**과제:**
1. 제시된 글에서 "최근 Windows Server 2003클러스터의"로 시작하는 단락을 핵심 내용은 살리고 한 문장으로 줄여 쓰십시오.
2. 제시된 글에서 "378.380::1999/06/09-18:00:18.874 [CS] Service"부터 "378.380::1999/06/09-18:00:19.406 [NM] Initializing..."까지를 한 글자도 바꾸지 말고 옮겨 쓰십시오.

류짱:Beyond MySelf

클러스터 로그 분석을 위한 참고 사이트 본문

Microsoft/Failover Cluster

클러스터 로그 분석을 위한 참고 사이트

リュちゃん 2012. 2. 8. 17:05

최근 Windows Server 2003클러스터의 로그 분석 문의가 부쩍 많아졌습니다. 클러스터 로그 생성 과정과 로그 분석시 참고 할 만한 사이트를 정리 해 봅니다.

[
클러스트 에러 메시지 확인 방법
]
명령 프롬프트에서 아래 명령어를 실행 하면 에러 코드의 확인이 가능 합니다
.

net helpmsg [error_number]

C:\Users\Administrator>net helpmsg 32
The process cannot access the file because it is being used by another process.

[Log Summary of Cluster Formation]
When the Cluster service forms a cluster, it does the following:

1. Starts the Resource Monitor, the manager of the cluster's resources.
2. Brings the Quorum resource online.
3. Updates local copies of the cluster database.
4. Recreates groups and resources.
5. Configures the networks, recreates network and interface objects, registers the networks and interfaces with cluster transport, and then brings them online.
6. Brings all resources online.
7. Takes a checkpoint of the cluster database.
9. And the cluster is formed. Resources continue to be brought online after the cluster formation is reported complete.


Forming a Cluster
Forming a cluster involves the following stages:

1. Starting an instance of the Resource Monitor (Resrcmon.exe).
2. Bringing the Quorum resource online, including the following:
3. Applying the quorum log changes to the cluster database.
4. Recreating groups and resources in the cluster database
5. The Cluster service might have used stale object information at startup; now it needs to destroy and then recreate all the group and resource objects in order to refresh their information.
6. Configuring the networks.
7. Bringing resources online, which might involve updating resources' registry keys.
8. The cluster can be successfully formed before all the resources have been brought online.

Initializing the Node
The following entries represent initialization of the local node.

378.32c::1999/06/09-18:00:18.874 Cluster Service started - Cluster Node
Version 3.2051
378.32c::1999/06/09-18:00:18.874 OS Version
5.0.2051
Note that the preceding entries include, with the time the Cluster service started, the version number of the Cluster service and of the node's operating system.

378.380::1999/06/09-18:00:18.874 [CS] Service Starting...
378.380::1999/06/09-18:00:19.210 [EP] Initialization...
378.380::1999/06/09-18:00:19.218 [DM]: Initialization
378.380::1999/06/09-18:00:19.226 [DM]: Loading cluster database from
C:\WINNT\cluster\CLUSDB
In the preceding entry, the Database Manager loads the cluster database into the local registry. Later, the Database Manager updates the cluster's registry data with any cluster database checkpoints or quorum log change records that are more recent than the version of the cluster database that it just loaded into the cluster registry key.

378.380::1999/06/09-18:00:19.382 [DM] DmpStartFlusher: Entry
378.380::1999/06/09-18:00:19.382 [DM] DmpStartFlusher: thread created
378.380::1999/06/09-18:00:19.406 [NM] Initializing...
378.380::1999/06/09-18:00:19.429 [NM] Local node name = NODE1.

**저장된 데이터:**
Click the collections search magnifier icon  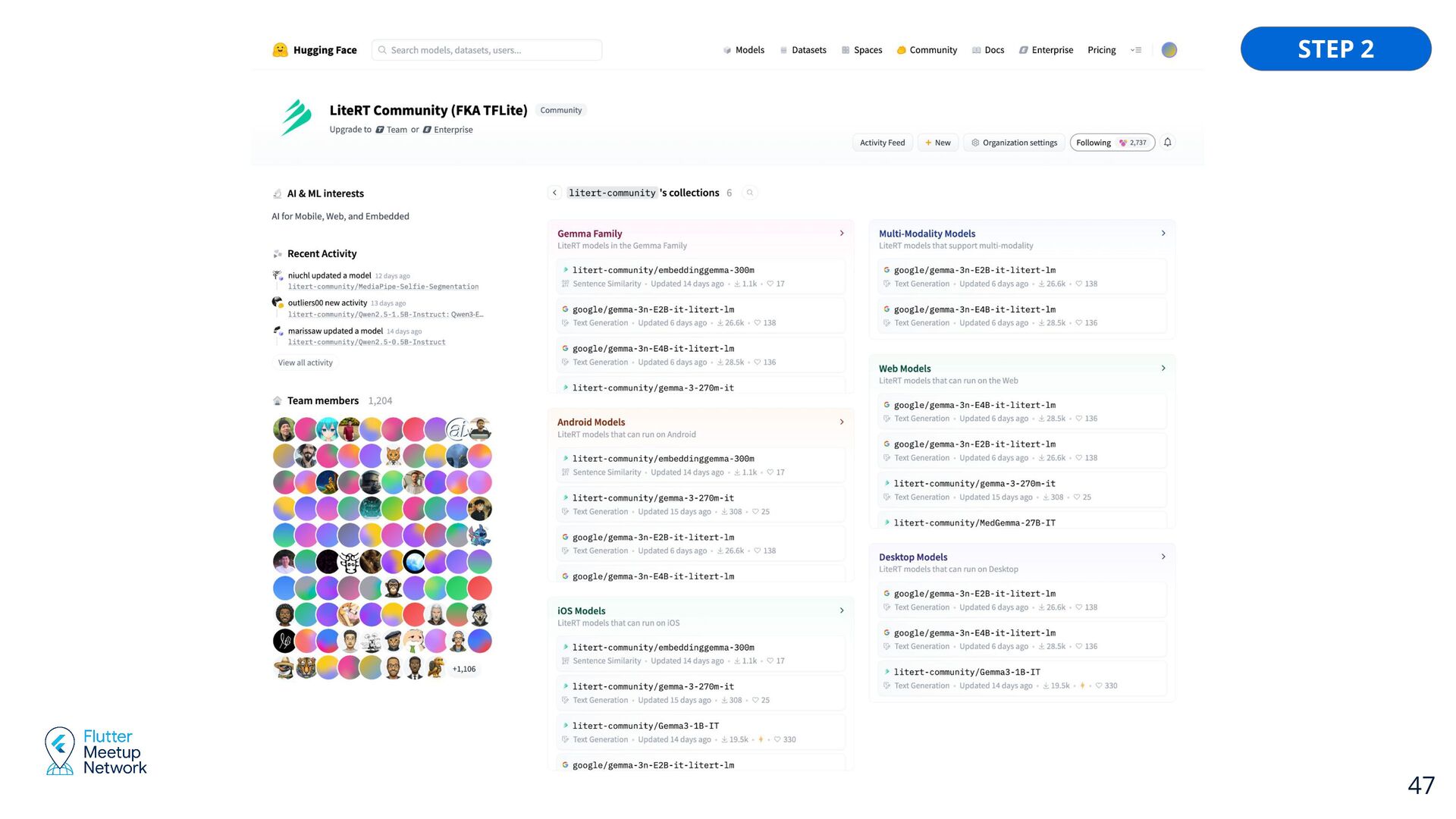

**과제 풀이:**
1. Windows Server 2003 클러스터 로그 분석 문의가 최근 크게 늘어, 클러스터 로그 생성 과정과 로그 분석에 참고할 사이트를 정리한다.

2.
378.380::1999/06/09-18:00:18.874 [CS] Service Starting...
378.380::1999/06/09-18:00:19.210 [EP] Initialization...
378.380::1999/06/09-18:00:19.218 [DM]: Initialization
378.380::1999/06/09-18:00:19.226 [DM]: Loading cluster database from
C:\WINNT\cluster\CLUSDB
In the preceding entry, the Database Manager loads the cluster database into the local registry. Later, the Database Manager updates the cluster's registry data with any cluster database checkpoints or quorum log change records that are more recent than the version of the cluster database that it just loaded into the cluster registry key.

378.380::1999/06/09-18:00:19.382 [DM] DmpStartFlusher: Entry
378.380::1999/06/09-18:00:19.382 [DM] DmpStartFlusher: thread created
378.380::1999/06/09-18:00:19.406 [NM] Initializing...